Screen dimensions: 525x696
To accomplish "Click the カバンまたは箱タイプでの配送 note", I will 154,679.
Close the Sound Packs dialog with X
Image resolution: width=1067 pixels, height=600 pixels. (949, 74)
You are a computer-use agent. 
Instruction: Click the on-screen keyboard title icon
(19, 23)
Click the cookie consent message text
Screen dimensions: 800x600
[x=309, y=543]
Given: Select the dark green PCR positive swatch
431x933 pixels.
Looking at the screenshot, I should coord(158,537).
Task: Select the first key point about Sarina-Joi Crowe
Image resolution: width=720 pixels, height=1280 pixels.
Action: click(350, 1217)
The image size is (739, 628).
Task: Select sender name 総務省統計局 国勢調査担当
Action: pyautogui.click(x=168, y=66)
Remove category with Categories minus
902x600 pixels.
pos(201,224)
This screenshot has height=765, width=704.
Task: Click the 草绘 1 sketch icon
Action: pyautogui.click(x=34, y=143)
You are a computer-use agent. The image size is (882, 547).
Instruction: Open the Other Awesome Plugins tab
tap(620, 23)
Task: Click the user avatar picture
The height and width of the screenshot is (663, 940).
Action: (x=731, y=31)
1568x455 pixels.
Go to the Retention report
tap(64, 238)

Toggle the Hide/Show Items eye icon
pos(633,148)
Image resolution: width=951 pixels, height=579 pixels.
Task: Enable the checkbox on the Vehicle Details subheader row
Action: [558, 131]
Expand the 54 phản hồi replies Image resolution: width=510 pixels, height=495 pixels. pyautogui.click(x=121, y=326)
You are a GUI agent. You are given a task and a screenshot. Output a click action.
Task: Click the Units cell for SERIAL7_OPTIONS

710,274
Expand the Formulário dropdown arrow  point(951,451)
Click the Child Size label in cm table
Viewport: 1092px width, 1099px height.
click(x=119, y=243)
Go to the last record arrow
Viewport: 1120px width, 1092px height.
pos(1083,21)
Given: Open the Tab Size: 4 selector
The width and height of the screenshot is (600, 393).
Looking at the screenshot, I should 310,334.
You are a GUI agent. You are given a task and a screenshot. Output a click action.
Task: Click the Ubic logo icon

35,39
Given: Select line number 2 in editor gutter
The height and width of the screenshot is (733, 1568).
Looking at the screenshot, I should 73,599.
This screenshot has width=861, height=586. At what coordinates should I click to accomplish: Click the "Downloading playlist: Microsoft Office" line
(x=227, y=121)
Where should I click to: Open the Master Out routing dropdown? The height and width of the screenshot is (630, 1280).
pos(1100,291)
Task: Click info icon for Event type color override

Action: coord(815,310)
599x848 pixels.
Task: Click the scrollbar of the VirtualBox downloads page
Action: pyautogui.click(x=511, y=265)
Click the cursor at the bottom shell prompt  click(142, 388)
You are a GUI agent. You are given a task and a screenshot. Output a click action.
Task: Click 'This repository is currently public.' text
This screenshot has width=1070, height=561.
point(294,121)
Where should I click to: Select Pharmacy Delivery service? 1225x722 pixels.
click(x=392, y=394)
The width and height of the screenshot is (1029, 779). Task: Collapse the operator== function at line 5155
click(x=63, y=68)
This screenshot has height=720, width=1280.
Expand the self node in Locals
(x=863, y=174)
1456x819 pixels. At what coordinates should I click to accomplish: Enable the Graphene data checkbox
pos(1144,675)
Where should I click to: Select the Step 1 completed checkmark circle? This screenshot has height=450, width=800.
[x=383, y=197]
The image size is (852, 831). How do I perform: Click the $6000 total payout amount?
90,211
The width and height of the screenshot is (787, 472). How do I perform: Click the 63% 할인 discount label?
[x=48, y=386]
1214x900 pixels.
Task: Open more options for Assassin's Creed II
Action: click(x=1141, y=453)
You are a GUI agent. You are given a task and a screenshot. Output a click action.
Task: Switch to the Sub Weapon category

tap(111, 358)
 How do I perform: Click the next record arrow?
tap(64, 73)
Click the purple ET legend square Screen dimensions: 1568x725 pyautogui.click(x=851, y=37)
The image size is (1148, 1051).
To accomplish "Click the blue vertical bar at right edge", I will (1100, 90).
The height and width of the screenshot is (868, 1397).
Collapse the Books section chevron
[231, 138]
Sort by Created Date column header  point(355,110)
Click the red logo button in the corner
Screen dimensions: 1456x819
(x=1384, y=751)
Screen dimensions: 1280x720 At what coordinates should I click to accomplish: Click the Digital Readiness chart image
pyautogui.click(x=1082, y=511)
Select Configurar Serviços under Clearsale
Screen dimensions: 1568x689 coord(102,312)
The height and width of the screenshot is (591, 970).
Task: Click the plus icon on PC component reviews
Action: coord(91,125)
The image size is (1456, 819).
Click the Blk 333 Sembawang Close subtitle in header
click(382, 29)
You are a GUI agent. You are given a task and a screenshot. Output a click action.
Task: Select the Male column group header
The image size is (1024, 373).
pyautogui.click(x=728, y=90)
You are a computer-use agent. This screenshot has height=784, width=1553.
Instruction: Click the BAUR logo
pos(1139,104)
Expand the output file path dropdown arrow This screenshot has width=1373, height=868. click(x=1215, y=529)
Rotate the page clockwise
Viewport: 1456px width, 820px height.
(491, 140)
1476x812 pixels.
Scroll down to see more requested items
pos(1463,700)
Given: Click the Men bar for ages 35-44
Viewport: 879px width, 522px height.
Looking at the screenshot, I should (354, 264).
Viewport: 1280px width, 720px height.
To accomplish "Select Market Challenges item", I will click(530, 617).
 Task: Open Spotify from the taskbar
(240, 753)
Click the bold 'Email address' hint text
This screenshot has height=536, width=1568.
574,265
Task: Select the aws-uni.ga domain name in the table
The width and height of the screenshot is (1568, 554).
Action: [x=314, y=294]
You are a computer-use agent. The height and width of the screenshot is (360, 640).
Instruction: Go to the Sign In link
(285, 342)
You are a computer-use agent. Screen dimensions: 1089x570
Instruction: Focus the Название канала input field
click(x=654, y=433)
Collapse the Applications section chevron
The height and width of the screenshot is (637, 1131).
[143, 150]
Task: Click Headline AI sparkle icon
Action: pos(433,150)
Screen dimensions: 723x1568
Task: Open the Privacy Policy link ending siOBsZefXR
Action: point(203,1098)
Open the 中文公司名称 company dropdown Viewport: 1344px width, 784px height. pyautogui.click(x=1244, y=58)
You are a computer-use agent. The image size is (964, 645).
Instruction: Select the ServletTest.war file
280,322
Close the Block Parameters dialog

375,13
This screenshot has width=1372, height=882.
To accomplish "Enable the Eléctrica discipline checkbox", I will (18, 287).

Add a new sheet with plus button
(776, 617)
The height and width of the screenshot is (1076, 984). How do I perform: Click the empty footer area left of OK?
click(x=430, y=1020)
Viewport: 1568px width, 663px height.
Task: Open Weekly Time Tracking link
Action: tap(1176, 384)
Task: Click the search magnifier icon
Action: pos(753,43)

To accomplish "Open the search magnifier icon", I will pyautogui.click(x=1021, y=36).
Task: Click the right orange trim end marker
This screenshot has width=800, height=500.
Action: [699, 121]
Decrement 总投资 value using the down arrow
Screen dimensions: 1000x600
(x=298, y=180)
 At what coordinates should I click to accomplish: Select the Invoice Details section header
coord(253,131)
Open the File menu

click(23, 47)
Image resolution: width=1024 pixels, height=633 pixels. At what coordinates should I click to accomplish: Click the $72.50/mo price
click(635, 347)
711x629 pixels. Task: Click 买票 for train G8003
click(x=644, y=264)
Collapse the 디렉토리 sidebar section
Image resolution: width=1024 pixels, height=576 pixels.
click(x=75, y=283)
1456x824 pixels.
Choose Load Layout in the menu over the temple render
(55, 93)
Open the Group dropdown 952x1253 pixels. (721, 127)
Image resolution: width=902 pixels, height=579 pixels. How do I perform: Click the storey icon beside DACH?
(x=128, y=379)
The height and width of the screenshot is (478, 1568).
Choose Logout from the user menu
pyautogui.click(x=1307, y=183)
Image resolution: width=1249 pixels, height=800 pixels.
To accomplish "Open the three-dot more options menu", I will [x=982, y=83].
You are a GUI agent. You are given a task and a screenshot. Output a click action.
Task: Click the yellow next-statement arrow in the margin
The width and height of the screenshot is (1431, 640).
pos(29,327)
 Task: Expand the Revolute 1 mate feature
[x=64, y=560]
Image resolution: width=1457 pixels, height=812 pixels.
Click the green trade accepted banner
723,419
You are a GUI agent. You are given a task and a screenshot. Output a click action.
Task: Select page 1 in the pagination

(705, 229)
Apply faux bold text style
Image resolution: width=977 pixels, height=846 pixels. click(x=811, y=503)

......

About this exercise: Above this task is a listing. Restate, word for word and with nothing added, the lines from the one with "Task: Click the right orange trim end marker" through the one with "Image resolution: width=1249".

Result of this task:
Task: Click the right orange trim end marker
This screenshot has width=800, height=500.
Action: [699, 121]
Decrement 总投资 value using the down arrow
Screen dimensions: 1000x600
(x=298, y=180)
 At what coordinates should I click to accomplish: Select the Invoice Details section header
coord(253,131)
Open the File menu

click(23, 47)
Image resolution: width=1024 pixels, height=633 pixels. At what coordinates should I click to accomplish: Click the $72.50/mo price
click(635, 347)
711x629 pixels. Task: Click 买票 for train G8003
click(x=644, y=264)
Collapse the 디렉토리 sidebar section
Image resolution: width=1024 pixels, height=576 pixels.
click(x=75, y=283)
1456x824 pixels.
Choose Load Layout in the menu over the temple render
(55, 93)
Open the Group dropdown 952x1253 pixels. (721, 127)
Image resolution: width=902 pixels, height=579 pixels. How do I perform: Click the storey icon beside DACH?
(x=128, y=379)
The height and width of the screenshot is (478, 1568).
Choose Logout from the user menu
pyautogui.click(x=1307, y=183)
Image resolution: width=1249 pixels, height=800 pixels.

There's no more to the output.